Perhaps not surprisingly, the majority of theorems (~76%) take less than 15 seconds to minimize. The mean minimization time is ~45s and standard deviation is ~228, so already the "formula" predicting 0s for each theorem gives us a "small" mean error :-) Intuitively it seems that the formula ought to look like c*label^a*size^b, where a, b and c are some constants. I have tried various curve-fitting techniques available in Wolfram Mathematica, for instance, it suggested the following: 0.0000811892*label^0.405776*size^1.33858, which has mean error ~35 and standard deviation ~155. A simpler hand-found formula 4.33e-9*label*size^1.7 produces comparable mean ~25 and standard deviation ~180.
These formulae have a small "global" coefficient (~1e-9 in the latter example) which suggests that perhaps one should differentiate between the small run time and large run time cases. I set the small class to be theorems taking less than 15s to minimize and trained a basic linear classifier to distinguish it from the "large time" class. I curve-fitted a formula of the form c*label^a*size^b separately in the small and large cases to obtain the following prediction formula:
If -0.0572153 + 2.68348e-6*label + 0.000206234*size < 0.5 then 4.92e-6*label^0.68*size^1.03 else 0.000479*label^0.32*size^1.25,
which has mean error ~28 and standard deviation ~156. Clearly it's not a large improvement over simpler formulae listed above.
That is more or less what I have for approximating minimization run times. Now, the intended application of such an approximation is scheduling minimization jobs evenly, so lets switch our attention to that.
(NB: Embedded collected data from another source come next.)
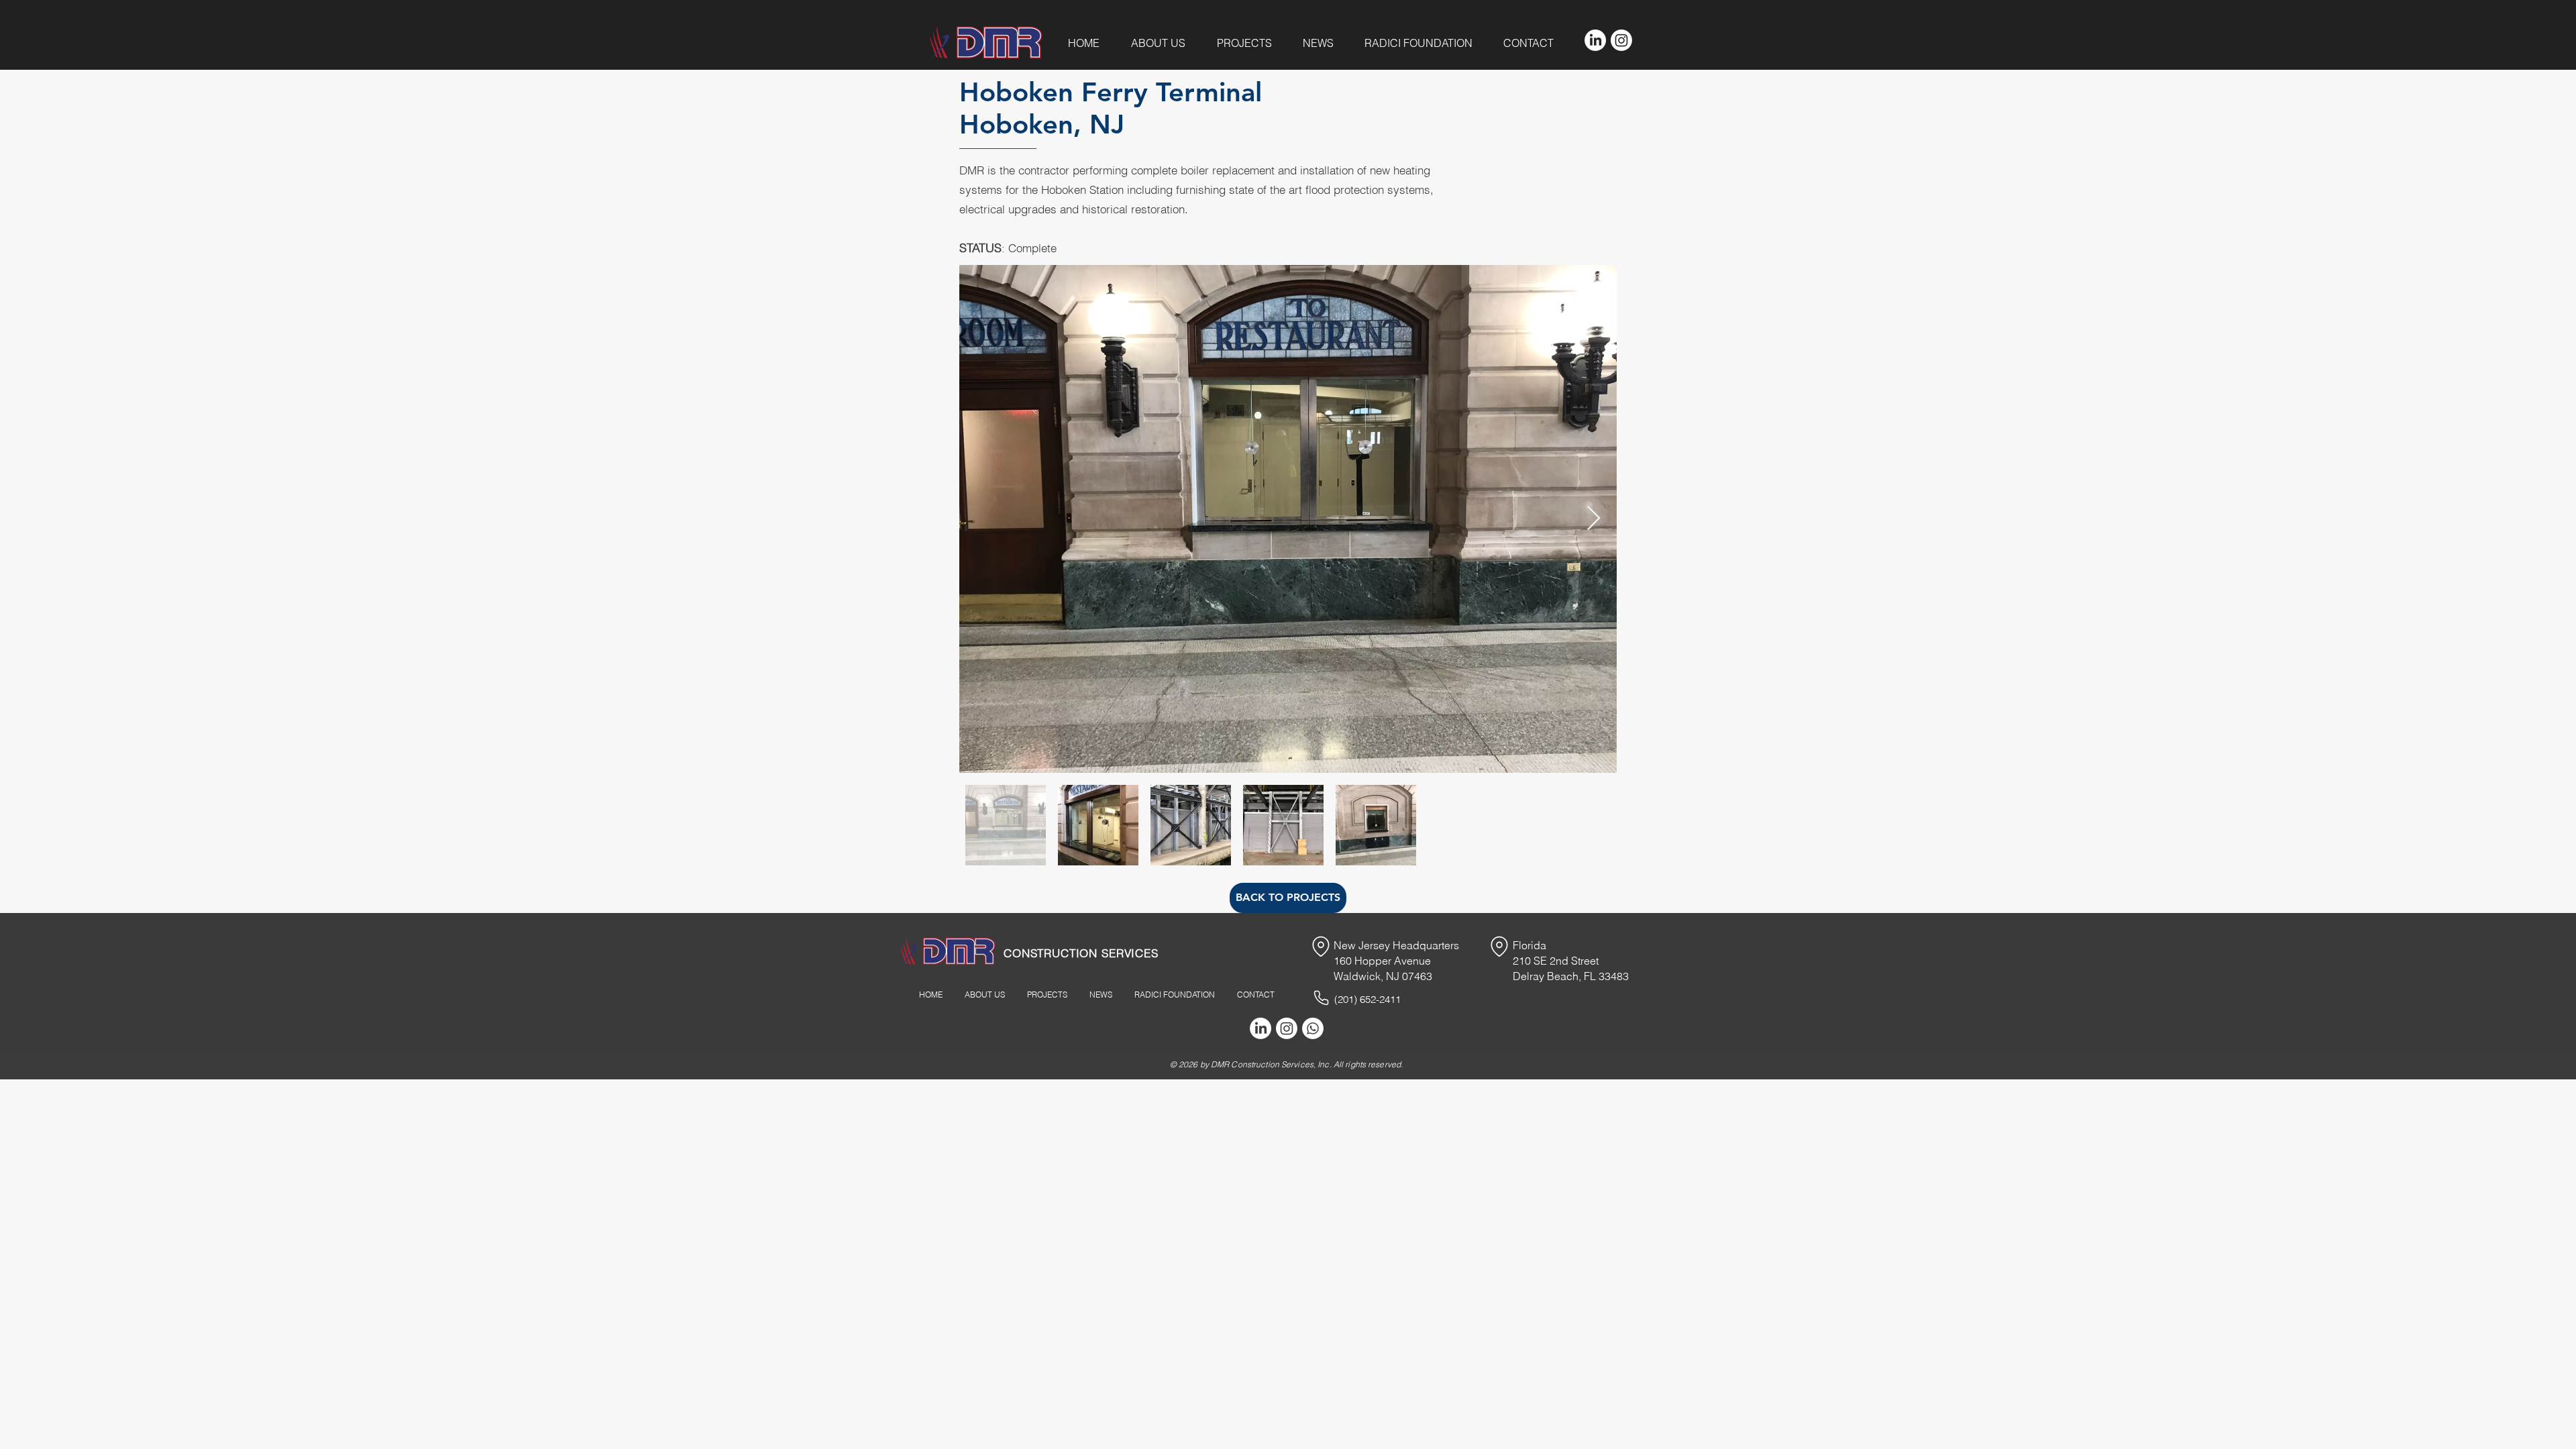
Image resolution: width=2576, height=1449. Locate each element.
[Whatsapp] (1313, 1028)
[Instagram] (1621, 40)
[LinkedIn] (1595, 40)
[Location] (1320, 946)
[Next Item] (1593, 519)
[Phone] (1320, 998)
I assumed that we have 16 CPUs (processes, threads, etc) available, and we schedule our theorems for minimization by the Longest Processing Time algorithm (the task is assigned to a CPU with smallest total load). Obviously during the scheduling phase we calculate time by one of our formulae, but after theorems have been spread to CPUs, we can evaluate our procedure by calculating real run times. The relevant parameters are average CPU load which is always ~79495s, and latency which I define to be the difference between maximum CPU time and minimum CPU time (the smaller latency is, the closer CPU loads are). It is useful to compare our results with a straightforward scheduling approach where one randomly partitions theorems into 16 (almost) equal lists. In my experiments such an approach yields latency ~39397, so it can be taken as a base value.
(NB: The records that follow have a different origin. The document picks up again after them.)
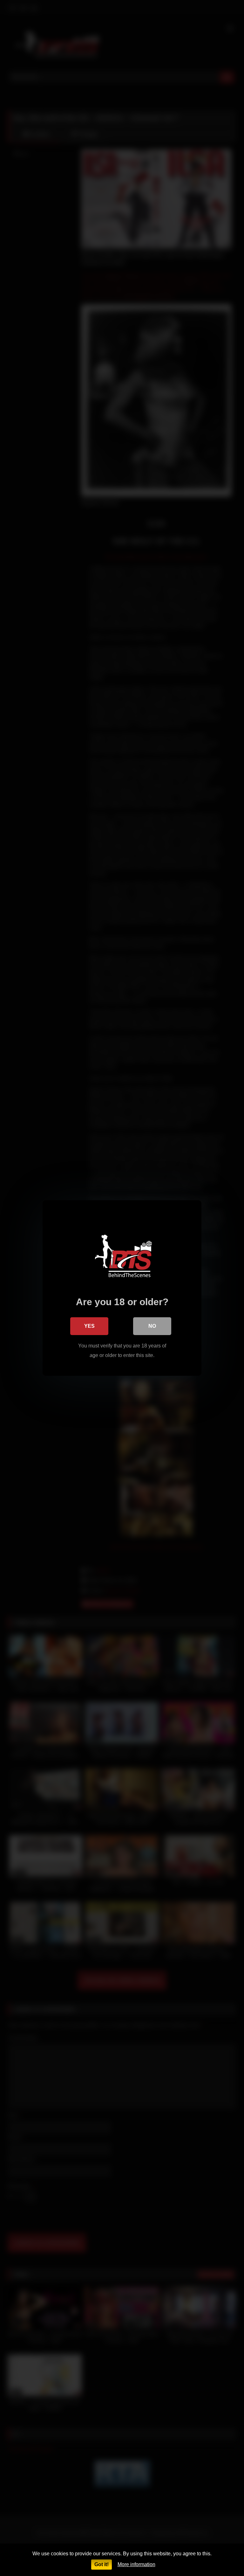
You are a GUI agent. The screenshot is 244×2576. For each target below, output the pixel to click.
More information (136, 2564)
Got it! (101, 2564)
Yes (89, 1326)
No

So, the first formula (together with LPT scheduling) produces the following list of CPU run times:
[76126,83042,81573,90121,72944,79387,74600,84677,78886,69388,86309,83830,69727,74918,81779,84567],
has latency ~20733 and standard deviation ~6055. The second (hand-found) formula gives latency ~32342 and standard deviation ~8781, which is an arguably worse result (the latency is not much different from the random approach). Finally, the last (large) formula gives latency ~40756 and standard deviation ~9684, which is worse than a random approach.
What is, in my opinion, surprising is that the simpler formula 'size' (i.e. minimization time is proportional to the proof size; notice that we don't need a multiplicative constant since we are only summing and comparing values in our scheduling algorithm) produces latency ~19218 and standard deviation ~6388 which is on par with the first formula found by curve-fitting. I have tried other simple expressions without great success, so this seems like the best result I can get.
That is how far I could get with my basic knowledge of statistics. Apparently the end result is that one can simply estimate theorem minimization time by its proof size and then use well-known scheduling algorithms to assign jobs :-) I couldn't find any reports on the minimization run performed by Dylan Houlihan (for instance, I don't know the "latency" parameter for that run or even the number of threads used), so I don't know whether the approach I'm suggesting has any benefits over the method used by Norman and Dylan. Nevertheless, I hope this small report was interesting to read and maybe it will motivate other people to try to come up with a better formula and/or approach. Here's the dataset I used: https://gist.github.com/savask/900161e9d093a5b787b6473113dfde16. I'm also looking forward to any questions or criticism regarding approaches used here. I can't boast a good knowledge of statistics or data science and my "analysis" must be taken with a grain of salt, so I will be happy to hear opinions of other people.